The Government Inspector


Tuminas is not afraid of time in the theatre. He does not fight it. He creates a very precise production, by giving the actors the time to ‘act out’ everything, which gives a vividness to their characters. Every character in the Lithuanian Government Inspector is a stroke of genius. The production from Vilnius is a lesson in European theatre, teaching us to think simply and wisely, and to create great things.

Zycie Warszawy

I do not know an actor in Polish theatre who is as gifted with such physical expression as Arūnas Sakalauskas. Even before he talks, his gestures tell us what and how. Sakalauskas cannot lie: his body would betray him. He lies, however, because he is an actor. He lies convincingly, and this is the most charming thing. The essence of true lies or apparent truth: this is his role in The Government Inspector directed by Rimas Tuminas.

Gazeta Wyborcza


This is a miracle performance, in all respects. The greatest pleasure is given by perfect acting.
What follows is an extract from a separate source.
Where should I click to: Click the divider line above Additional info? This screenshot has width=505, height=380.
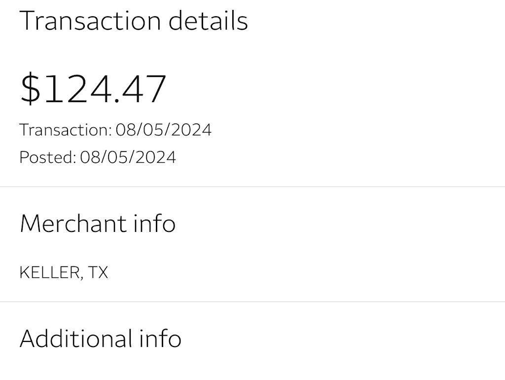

However, the real cause of the miracle of The Government Inspector lies in the director’s unexpected idea, his original interpretation.

Lietuvos rytas


After rocking with laughter at first, you eventually start giggling with more restraint, until you finally understand not only that, according to Gorodnich, you are laughing at yourself, but also that everything is sad, not funny.

7 meno dienos


In The Government Inspector, as in other productions by Tuminas, it is difficult to feel that slippery, almost invisible, boundary between the funny and the tragic, between the real and the mystical. A joke often turns out to be the truth. A monologue which starts loudly, becomes intimate in the end. And rage turns to calm in a second. This requires the greatest skill in acting, and the actors cope perfectly with the tasks set out by the director: they act lightly and recklessly.

Nezavisimaya gazeta


I do not know how Rimas Tuminas manages to interpret a play that is burdened with abundant performing traditions and clichés through the eyes of a naive and curious first-former. He reads it, and is surprised, as if he has just heard it all for the first time.